(Data under study Opens)

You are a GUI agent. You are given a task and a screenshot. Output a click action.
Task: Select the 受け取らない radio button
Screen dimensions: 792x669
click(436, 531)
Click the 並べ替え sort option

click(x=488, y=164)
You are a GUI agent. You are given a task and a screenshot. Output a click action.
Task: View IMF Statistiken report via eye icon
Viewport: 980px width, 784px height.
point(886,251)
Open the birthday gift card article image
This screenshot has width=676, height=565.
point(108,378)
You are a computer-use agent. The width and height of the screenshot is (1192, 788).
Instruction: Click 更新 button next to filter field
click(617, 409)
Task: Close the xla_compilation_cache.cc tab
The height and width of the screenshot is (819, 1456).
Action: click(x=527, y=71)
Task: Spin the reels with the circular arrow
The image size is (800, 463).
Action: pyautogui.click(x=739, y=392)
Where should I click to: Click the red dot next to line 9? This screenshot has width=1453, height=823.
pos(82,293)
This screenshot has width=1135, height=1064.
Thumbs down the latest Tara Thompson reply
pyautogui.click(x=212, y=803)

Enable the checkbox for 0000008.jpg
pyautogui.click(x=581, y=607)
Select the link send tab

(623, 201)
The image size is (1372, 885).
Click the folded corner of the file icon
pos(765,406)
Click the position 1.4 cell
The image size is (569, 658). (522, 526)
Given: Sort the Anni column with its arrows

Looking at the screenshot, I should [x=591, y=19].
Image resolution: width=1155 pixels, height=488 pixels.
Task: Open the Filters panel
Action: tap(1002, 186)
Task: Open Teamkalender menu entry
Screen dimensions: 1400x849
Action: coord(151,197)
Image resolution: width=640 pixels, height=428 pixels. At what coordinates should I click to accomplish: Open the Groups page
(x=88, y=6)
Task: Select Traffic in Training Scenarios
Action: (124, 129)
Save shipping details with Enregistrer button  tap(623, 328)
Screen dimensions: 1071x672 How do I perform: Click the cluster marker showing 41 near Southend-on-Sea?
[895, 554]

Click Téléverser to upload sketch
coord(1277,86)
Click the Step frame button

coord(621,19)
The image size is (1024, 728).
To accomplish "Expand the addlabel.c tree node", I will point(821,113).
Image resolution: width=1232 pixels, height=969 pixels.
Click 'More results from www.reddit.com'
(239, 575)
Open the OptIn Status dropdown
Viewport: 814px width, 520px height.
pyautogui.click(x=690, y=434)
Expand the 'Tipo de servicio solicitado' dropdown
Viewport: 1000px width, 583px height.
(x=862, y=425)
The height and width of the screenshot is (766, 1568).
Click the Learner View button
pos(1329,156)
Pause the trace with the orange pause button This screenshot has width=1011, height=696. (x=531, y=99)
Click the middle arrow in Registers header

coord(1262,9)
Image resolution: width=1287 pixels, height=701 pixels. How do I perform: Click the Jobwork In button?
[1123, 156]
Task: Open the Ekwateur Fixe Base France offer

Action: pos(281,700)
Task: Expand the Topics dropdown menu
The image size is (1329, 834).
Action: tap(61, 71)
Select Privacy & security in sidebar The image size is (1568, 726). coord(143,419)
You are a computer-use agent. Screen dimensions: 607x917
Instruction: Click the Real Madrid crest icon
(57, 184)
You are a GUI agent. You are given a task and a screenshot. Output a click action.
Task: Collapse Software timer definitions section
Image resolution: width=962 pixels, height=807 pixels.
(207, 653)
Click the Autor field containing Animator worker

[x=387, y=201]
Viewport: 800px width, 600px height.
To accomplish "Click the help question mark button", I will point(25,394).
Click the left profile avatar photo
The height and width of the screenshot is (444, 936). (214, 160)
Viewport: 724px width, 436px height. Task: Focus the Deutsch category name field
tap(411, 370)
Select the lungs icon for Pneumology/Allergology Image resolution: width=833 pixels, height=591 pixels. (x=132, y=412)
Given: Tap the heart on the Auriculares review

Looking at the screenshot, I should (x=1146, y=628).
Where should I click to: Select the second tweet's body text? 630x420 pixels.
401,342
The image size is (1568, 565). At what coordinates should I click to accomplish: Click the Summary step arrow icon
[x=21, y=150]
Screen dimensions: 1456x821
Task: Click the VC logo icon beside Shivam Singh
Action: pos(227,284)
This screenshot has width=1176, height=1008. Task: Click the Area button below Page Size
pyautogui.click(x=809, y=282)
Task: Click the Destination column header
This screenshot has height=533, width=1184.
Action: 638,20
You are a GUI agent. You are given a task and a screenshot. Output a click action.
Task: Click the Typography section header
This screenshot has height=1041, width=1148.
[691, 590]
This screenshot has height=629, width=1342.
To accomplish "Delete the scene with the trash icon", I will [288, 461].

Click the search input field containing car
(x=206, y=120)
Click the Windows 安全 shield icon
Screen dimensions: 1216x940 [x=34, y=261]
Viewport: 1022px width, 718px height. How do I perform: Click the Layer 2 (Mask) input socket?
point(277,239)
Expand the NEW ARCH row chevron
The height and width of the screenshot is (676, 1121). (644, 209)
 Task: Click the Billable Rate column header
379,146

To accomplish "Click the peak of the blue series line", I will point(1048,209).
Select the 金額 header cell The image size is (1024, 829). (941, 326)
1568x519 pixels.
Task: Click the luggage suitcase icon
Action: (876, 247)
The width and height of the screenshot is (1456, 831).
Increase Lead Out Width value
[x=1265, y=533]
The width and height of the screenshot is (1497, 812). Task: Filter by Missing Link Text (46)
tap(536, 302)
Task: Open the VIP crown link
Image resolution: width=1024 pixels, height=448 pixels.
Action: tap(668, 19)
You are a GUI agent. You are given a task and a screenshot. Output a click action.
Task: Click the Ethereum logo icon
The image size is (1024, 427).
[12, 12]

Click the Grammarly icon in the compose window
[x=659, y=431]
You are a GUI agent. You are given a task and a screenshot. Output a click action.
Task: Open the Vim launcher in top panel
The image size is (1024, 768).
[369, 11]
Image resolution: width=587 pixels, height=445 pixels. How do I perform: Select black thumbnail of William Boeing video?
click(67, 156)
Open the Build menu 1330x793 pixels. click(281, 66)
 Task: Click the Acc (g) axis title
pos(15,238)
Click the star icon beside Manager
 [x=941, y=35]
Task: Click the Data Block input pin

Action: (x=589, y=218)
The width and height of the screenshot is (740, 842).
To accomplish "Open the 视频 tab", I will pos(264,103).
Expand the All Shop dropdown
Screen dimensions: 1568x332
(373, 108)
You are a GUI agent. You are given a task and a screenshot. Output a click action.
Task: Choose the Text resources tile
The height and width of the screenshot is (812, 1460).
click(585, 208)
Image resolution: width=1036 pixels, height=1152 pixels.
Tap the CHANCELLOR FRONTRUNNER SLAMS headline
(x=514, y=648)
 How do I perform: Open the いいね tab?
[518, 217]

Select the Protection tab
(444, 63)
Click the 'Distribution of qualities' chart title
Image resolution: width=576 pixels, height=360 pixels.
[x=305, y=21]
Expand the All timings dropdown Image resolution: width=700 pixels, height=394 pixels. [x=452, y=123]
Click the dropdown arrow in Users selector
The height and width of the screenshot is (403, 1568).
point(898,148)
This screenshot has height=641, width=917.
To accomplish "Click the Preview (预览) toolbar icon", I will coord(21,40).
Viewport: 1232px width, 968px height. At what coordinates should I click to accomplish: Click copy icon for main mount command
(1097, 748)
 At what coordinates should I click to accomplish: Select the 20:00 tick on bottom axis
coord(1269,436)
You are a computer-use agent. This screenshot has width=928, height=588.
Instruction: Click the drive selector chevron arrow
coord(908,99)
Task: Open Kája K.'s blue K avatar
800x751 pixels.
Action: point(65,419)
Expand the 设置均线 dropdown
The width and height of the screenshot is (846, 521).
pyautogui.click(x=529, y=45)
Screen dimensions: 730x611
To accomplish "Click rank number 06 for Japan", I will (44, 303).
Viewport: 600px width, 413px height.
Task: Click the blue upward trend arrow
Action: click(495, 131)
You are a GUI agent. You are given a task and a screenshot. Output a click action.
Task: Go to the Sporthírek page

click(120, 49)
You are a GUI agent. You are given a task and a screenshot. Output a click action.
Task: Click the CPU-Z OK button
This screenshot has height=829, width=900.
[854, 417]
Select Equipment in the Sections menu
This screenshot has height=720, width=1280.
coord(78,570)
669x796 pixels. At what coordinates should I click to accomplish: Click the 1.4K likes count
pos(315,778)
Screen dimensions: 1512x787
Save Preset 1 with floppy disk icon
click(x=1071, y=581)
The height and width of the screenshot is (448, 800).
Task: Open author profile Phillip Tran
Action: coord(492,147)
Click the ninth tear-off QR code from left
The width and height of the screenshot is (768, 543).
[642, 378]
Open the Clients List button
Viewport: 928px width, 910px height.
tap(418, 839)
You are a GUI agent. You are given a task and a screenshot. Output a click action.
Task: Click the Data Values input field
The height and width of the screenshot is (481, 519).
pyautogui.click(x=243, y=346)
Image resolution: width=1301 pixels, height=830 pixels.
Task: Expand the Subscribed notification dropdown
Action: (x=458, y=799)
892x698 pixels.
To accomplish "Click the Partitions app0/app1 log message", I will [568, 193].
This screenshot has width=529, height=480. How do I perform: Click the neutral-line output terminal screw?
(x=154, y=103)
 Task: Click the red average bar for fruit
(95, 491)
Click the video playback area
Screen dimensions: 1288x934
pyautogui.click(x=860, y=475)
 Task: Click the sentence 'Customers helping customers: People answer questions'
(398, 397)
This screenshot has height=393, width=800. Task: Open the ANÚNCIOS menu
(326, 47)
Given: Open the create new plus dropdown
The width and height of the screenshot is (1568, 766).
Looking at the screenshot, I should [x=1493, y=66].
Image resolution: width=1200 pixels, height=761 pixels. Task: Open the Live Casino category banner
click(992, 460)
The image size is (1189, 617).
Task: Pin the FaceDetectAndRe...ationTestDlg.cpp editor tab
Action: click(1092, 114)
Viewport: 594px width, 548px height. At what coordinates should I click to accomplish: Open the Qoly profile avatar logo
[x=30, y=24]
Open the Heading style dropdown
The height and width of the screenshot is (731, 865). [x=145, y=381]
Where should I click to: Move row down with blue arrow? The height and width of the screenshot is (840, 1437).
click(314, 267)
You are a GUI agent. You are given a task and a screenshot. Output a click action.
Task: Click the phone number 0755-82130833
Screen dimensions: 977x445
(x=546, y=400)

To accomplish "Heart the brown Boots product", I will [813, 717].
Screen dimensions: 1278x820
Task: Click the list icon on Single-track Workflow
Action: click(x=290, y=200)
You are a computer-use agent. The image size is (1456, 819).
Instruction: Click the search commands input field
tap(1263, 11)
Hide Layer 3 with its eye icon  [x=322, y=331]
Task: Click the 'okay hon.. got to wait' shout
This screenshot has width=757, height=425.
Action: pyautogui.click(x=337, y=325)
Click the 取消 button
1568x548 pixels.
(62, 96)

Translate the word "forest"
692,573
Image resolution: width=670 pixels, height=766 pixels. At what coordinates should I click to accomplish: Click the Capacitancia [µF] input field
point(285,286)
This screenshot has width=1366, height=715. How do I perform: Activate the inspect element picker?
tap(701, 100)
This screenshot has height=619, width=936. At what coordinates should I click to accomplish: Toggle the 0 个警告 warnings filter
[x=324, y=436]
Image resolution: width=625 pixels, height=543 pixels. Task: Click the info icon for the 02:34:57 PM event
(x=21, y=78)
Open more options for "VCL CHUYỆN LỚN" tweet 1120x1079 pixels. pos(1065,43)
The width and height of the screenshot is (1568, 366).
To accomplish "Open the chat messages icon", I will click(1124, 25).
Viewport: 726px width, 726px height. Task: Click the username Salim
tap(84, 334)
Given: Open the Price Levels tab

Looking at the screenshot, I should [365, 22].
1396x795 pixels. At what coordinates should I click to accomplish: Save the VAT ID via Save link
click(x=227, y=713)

(Data under study Closes)

What is expected =
Please output exactly the lines between the one holding "Task: Collapse Software" and the one holding "Select the lungs" in the records above, inclusive, and nothing more.

Answer area =
Task: Collapse Software timer definitions section
Image resolution: width=962 pixels, height=807 pixels.
(207, 653)
Click the Autor field containing Animator worker

[x=387, y=201]
Viewport: 800px width, 600px height.
To accomplish "Click the help question mark button", I will point(25,394).
Click the left profile avatar photo
The height and width of the screenshot is (444, 936). (214, 160)
Viewport: 724px width, 436px height. Task: Focus the Deutsch category name field
tap(411, 370)
Select the lungs icon for Pneumology/Allergology Image resolution: width=833 pixels, height=591 pixels. (x=132, y=412)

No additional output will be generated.